▶ _Problem to work on_
Continue the blog post below about recent library reads, links and commute podcasts, starting after its last line.

▶ _Document extract_

Did I mention I love the Chicago Public Library? It can be frustrating at times, but the main branch is right on my way to and from work.

The Magician King (Lev Grossman) — The sequel to The Magicians, sometimes described as Hipsters in Narnia. This book is actually darker, if such a thing as possible. I think it’s interesting to look at it plotted in terms of the lives of likely readers. The first book is for college kids. The second is for post-college working kids who have nice jobs and realize that their lives feel a bit empty.

Odd and The Frost Giants (Neil Gaiman) — I’ve been on a children’s book kick. A lovely little tale set in Viking mythos.

The Alchemyst, The Magician, The Sorceress (Michael Scott) — Children’s/YA fantasy series. I had mixed feelings about it but it featured John Dee as a villain, and having read so much of Crowley’s Aegypt Cycle, I was interested in Dee as a character. Very different here — he’s a supervillain.

The Poisoner’s Handbook (Deborah Blum) — A fascinating tale about the rise of the medical examiner’s office and forensic medicine. The descriptions of how to detect various poisons in the tissues of the deceased is not for the squeamish!

The Immortal Life of Henrietta Lacks (Rebecca Skloot) — This book tells the story of the cell line HeLa, taken from Henrietta Lacks, an African-American patient in the 50s who died of cancer. Her cells were able to multiply on their own in the lab and ushered in a new era of research, but the way she and her family were treated epitomizes the ethical void at the heart of many scientists’ view of human subjects research. Despite this being an important story to tell, Skloot manages to make a lot of the story about herself — there’s a rather vigorous critique here.

1Q84 (Haruki Murakami) — Pretty classic Murakami, but a little more focused in content if expansive in scope. Investigates in fictional form some of the cult phenomena that seem to have captured his imagination lately. Critical opinion has been pretty divided, but I’d recommend it if you like Murakami, but not as an intro to his oeuvre.

The Atrocity Archive (Charles Stross) — sysadmins battle Cthulhu-eqsue horrors from the beyond. This is the first book in the Laundry series, and while the narrator is entertaining, I’ll probably give the rest of the series a pass.

Halting State (Charles Stross) — a near-future in which massive fraud/theft in an online game threatens to undermine the real economy. Takes gold farming and selling of WoW stuff on eBay to its extreme and then looks at what happens. Stross is good at extrapolating economic scenarios, and this was certainly more fun to read.

This is an awesome approach to getting consensus on neighborhood boundaries in Boston. They should do that for Chicago!

A history of currywurst.

Classical Movies in Miniature Style. I like the horses in the Terminator II picture.

I have a rather long-ish commute on public transit, and sometimes it’s hard to get a seat on the train/bus, so I’ve been listening to a lot more podcasts. Here are a few which I’ve been enjoying recently:

• 99% Invisible, which is a design podcast. I’ve been catching up from the beginning, but this little bit on flags may appeal to Chicagoans and San Franciscans.
• Backstory is a podcast about American History. They usually take a theme (e.g. “national monuments,” “birth,”, “booze”) and do a number of segments running through different centuries.
• Story Collider : story telling about science(-ish).

▶ _Dataset_
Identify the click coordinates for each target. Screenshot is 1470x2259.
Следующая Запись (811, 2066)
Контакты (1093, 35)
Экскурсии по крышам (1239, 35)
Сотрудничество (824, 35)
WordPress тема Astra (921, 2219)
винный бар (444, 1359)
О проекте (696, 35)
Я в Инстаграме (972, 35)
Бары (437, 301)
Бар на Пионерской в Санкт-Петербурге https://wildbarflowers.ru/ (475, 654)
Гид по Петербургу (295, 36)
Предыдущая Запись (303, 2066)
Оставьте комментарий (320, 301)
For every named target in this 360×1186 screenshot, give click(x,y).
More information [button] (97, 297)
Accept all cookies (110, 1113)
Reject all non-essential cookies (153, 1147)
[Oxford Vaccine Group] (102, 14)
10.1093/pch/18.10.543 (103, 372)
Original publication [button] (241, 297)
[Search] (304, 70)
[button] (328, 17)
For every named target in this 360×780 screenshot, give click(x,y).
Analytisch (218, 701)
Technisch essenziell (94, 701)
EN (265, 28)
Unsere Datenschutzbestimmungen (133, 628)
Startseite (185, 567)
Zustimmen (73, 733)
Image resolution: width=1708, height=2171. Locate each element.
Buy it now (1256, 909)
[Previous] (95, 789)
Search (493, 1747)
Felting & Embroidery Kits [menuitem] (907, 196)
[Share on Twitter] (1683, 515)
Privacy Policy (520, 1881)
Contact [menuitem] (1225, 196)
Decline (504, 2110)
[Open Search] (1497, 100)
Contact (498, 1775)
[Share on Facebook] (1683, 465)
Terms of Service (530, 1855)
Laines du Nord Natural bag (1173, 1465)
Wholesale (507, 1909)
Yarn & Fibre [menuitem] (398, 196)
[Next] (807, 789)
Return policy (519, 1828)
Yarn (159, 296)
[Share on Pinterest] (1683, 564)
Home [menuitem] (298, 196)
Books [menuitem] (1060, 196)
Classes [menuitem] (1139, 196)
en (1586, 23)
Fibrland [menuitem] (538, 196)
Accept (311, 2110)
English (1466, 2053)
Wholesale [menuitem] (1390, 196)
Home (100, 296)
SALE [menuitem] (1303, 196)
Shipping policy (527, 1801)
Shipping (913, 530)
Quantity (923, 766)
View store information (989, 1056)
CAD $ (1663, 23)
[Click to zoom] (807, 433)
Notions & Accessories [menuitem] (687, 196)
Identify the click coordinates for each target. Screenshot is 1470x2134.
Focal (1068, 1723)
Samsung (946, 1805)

▶ _Response to this task_
Music with giant Tesla coils.

Dogs and cats and babies can get along.

The Life of Olaudah Equiano, or Gustavus Vassa the African (Olaudah Equiano) — a classic autobiography of a 18th century African who was captured and sold into slavery, managed to save enough to buy his freedom, and then had a number of adventures in the Caribbean, Mediterranean, and Arctic. It’s a real window into the time period as well as one of the oldest textual accounts of Europeans through African eyes during that period.

That Awful Mess on Via Merulana (Carlo Emilio Gadda) — a allegorical murder mystery / police investigation. The use of language is dazzling, but the plot, as such, is a bit flat. Recommended for those who like florid prose, extreme vocabulary, and political satire. In this case Gadda is mocking fascism. It may be appealing to those who liked The Master and Margarita.

Red Plenty (Francis Spufford) — a lightly fictionalized history of the moment when it looked like central planning was going to work in the Soviet Union, and how it all then fell apart (later to be buoyed by oil prices). A tremendously engaging book about a moment in history that we never hear about in the US due to our stupid jingoistic Cold War know-nothing attitude. There was also a Crooked Timber event on it, which I am going to read now.

The Girl of Fire and Thorns — an engaging fantasy set in pseudo-Iberian (or colonial South American?) land. A bit heavy on the religion aspect, but that’s the world she builds at least. Has some of the endemic race issues that much fantasy suffers from, but that might get mixed up in later books.

Re-imagining Milk (Andrea S. Wiley) — a short monograph on the history, biology, and anthropology of milk consumption. It’s full of interesting analysis and critique of how the purported health benefits of milk drinking after weaning intersect with policy. For example, why push milk consumption as a public health issue in parts of Africa when many/most people cannot process lactose? Why do we call the (normal) process in which the body stops producing lactase with the pejorative “lactose intolerance”? See also this piece by Mark Bittman on the NY Times site.

A Conspiracy of Paper (David Liss) — a mystery novel set before the South Sea Bubble and full of gritty and grimy London locales, brawling, the rampant anti-Semitism of the time, and some discussions of probability . The book grew out of dissertation research, so it’s meticulously researched, although some of the probability discussion seems ahistorical (c.f. Ian Hacking).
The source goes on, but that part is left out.